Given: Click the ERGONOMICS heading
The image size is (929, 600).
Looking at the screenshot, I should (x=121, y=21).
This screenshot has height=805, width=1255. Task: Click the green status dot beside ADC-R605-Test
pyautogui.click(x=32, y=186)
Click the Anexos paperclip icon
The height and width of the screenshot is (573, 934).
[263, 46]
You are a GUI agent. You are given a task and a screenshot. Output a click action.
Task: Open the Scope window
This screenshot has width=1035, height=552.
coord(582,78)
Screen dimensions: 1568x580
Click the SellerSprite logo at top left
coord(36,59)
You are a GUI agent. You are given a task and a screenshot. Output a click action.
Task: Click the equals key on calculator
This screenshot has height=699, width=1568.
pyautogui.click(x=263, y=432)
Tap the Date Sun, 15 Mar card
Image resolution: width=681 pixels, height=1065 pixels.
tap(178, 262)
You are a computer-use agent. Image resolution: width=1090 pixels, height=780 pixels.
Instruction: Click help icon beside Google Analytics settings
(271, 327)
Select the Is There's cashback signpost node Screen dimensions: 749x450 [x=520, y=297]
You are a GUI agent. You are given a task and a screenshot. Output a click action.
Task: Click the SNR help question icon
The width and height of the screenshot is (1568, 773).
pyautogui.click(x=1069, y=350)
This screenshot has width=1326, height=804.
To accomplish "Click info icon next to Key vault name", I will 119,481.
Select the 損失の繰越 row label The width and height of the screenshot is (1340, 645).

— What is needed —
The answer must be a single number: how many lines of the records contain the string "Select".

— Solution —
2